A lua minguante. Isso é lua de bruxa, sabe quanto tempo a gente demora pra aprender
magia, menina?
-
não
-
o resto de nossas vidas, a gente morre por conta de feitiços
-
você foi covarde também, Clarice
-
Isso é uma acusação, anda querendo me contrariar, menina?
-
por que você não fez nada?
-
Eu fui impotente
-
você foi covarde, devia ter, sei lá, continuado, devia sei lá, ter escrito
sobre Hélio Pellegrino, sobre tortura, sobre violência e sobre as coisas que
afetavam o mundo na sua época. Por que você não escreveu coisas que tinha
sangue?

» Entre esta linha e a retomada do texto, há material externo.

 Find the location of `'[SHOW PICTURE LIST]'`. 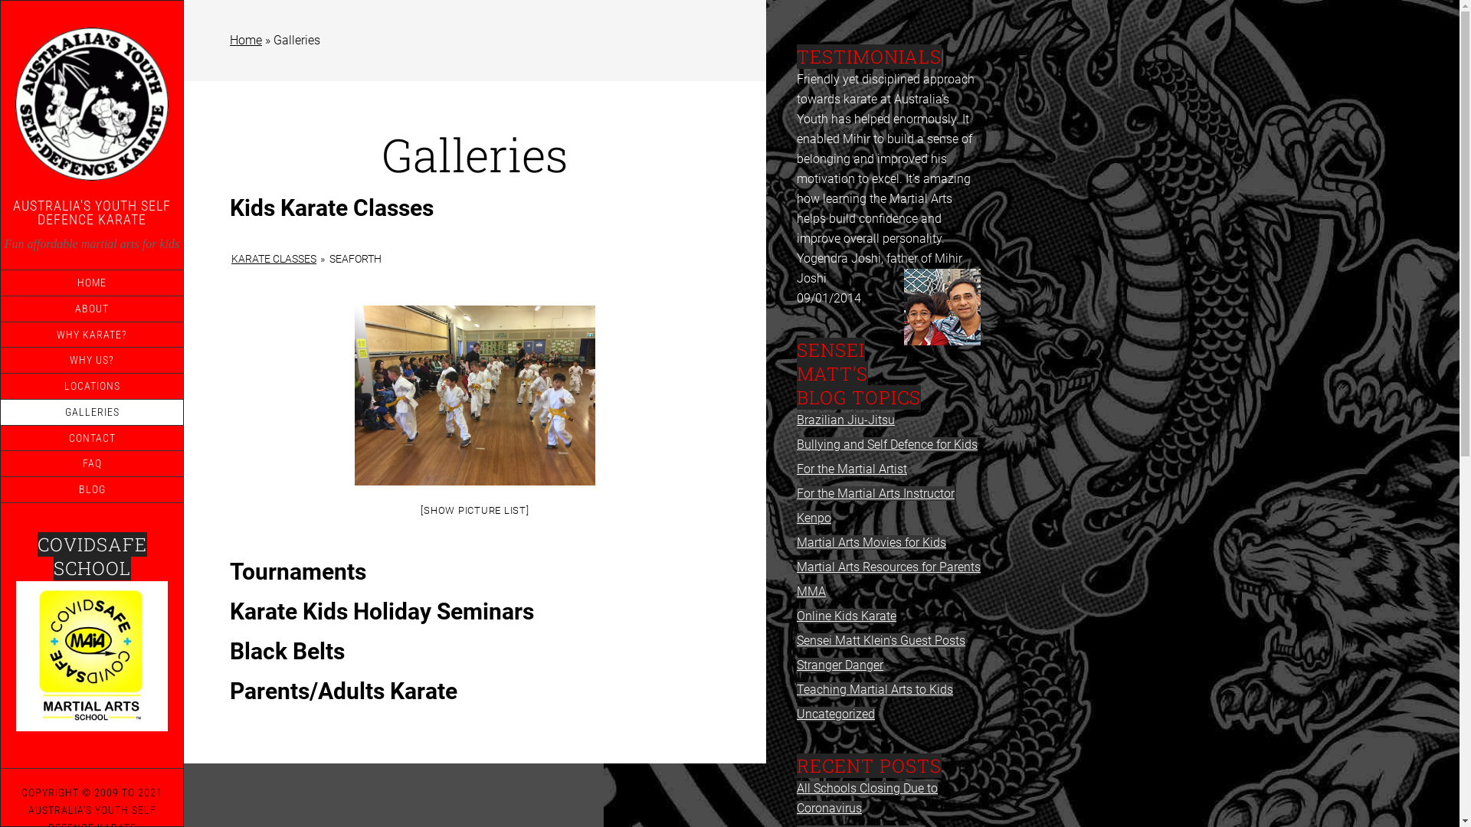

Por que você preferiu escrever histórias de donas de casas e epifanias
cotidianas? Às vezes, eu me sinto tão perdida, às vezes, eu acho que dou razão
demais pros outros. As coisas que falam sobre você, te chamavam de alienada
-
nunca escrevi livros pros outros
-
o que você fazia? Por que você escrevia assim?
-
porque era o que tinha. Porque a gente não escreve pra mudar o mundo. Eu sei,
menina, eu sei que você tem sede de vingança, eu sei que você tem fome por
outras possibilidades. A vida não tem nada de original. Eu sei, sei mesmo que sente
desejo por surpresa, originalidade. Eu sei de tudo isso. Mas, você precisa
entender,
-
você fugiu, Clarice?
-
eu estava como você, perplexa com o mundo. Eu era uma mulher impotente, triste
e transtornada. Eu não entendia o que estava acontecendo, era minha santidade,
menina, não entender era o que preservava minha humanidade diante das coisas.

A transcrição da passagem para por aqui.